Jesús observó divertido a los sacerdotes.
-Decidme -les preguntó- ¿de dónde venís?
-De Jerusalén -afirmaron.
-¿Y cómo es posible que condenéis a una mujer que ha caminado menos de un estadio, habiendo recorrido vosotros más de quince?
Recordé entonces que los hebreos hacían una trampa para poder salvar los dos mil codos o un kilómetro, que era el trayecto máximo permitido en sábado. Jesús sabia que, aunque el pueblo sencillo ponía en práctica el
erub,
los «santos» o «separados» presumían públicamente de su extrema pureza, no dudando en cambio en infringir estas leyes cuando estaba en juego una buena comilona.
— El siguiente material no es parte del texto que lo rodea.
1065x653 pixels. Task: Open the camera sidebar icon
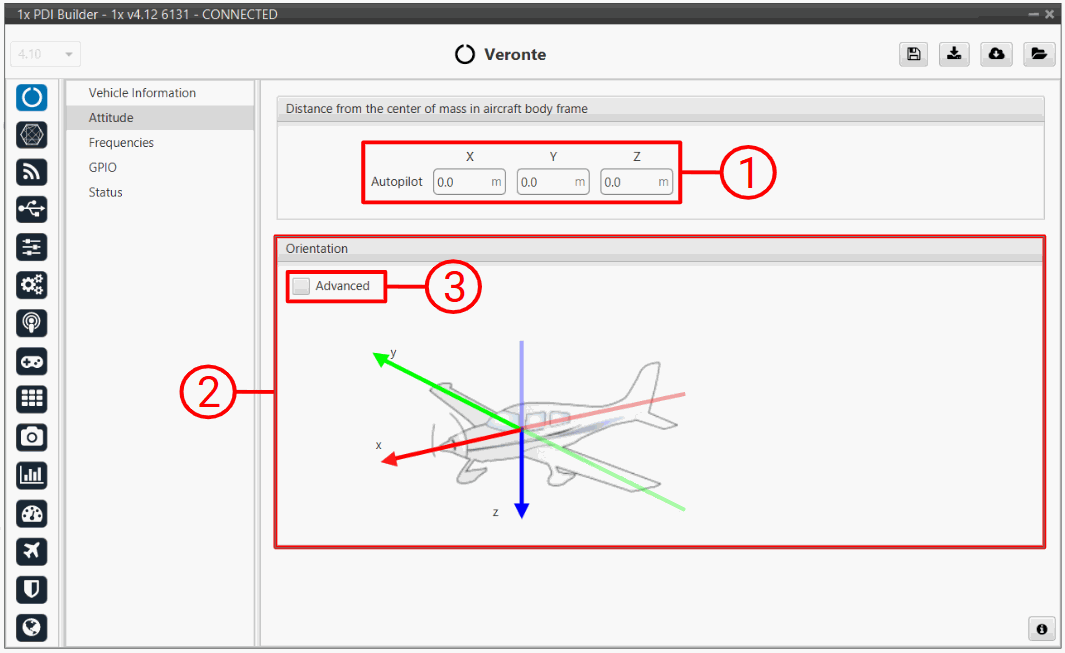[32, 437]
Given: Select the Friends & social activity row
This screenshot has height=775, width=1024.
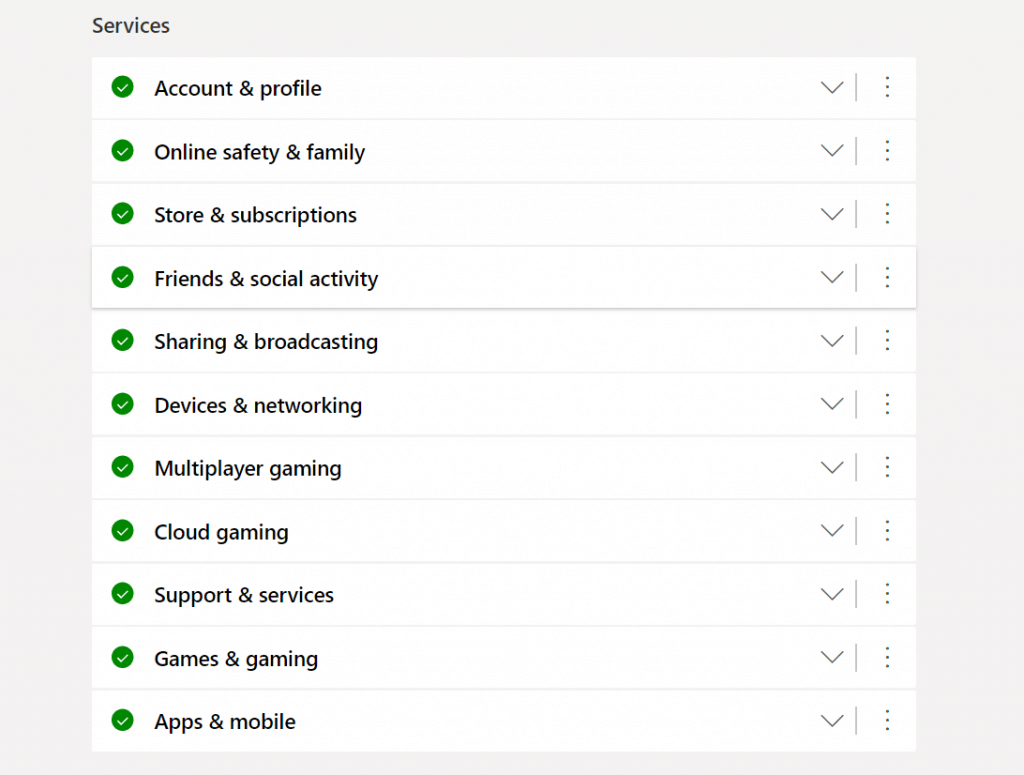Looking at the screenshot, I should pos(266,279).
Los fariseos se revolvieron inquietos. Pero el Cristo no estaba dispuesto a concederles cuartel. La casi totalidad de los 5000 miembros de las comunidades o hermandades de fariseos de Israel eran comerciantes, artesanos o campesinos, carentes de la sólida formación de los escribas y que, en base a sus estrictas normas para con la pureza y el pago del diezmo, se habían elevado por encima de los
ammê ha' -ares
o gran masa del pueblo de Israel. Este engreimiento y dureza de corazón era algo que no soportaba el rabí de Galilea. Y no tardó en proclamarlo en sus propias narices, para regocijo de unos y nerviosismo de otros; en especial de sus más allegados, que temían la ira de los que se autoproclamaban como el «partido del pueblo».
-¡Ay de vosotros, fariseos! -lanzó Jesús valientemente-. Sois como un perro acostado en el pesebre de los bueyes: ni come él, ni deja comer a los bueyes.
-¿Quién eres tú -esgrimieron los representantes de Caifás con aire de suficiencia- para enseñarnos dónde está la Verdad?
-¿Para qué salisteis al campo? -arremetió el Nazareno-. ¿Para ver quizá una caña agitada por el viento?... ¿Para ver a un hombre con vestidos delicados? Vuestros reyes y vuestros grandes personajes -vosotros mismos- os cubrís de vestidos de seda y púrpura, pero yo os digo que no podrán conocer la Verdad...
-Veinticuatro profetas han hablado en Israel y nosotros seguimos su ejemplo...
Los comensales volvieron sus rostros hacia Jesús. Pero el Galileo seguía imperturbable. Su dominio de la situación había crispado los ánimos de los fariseos.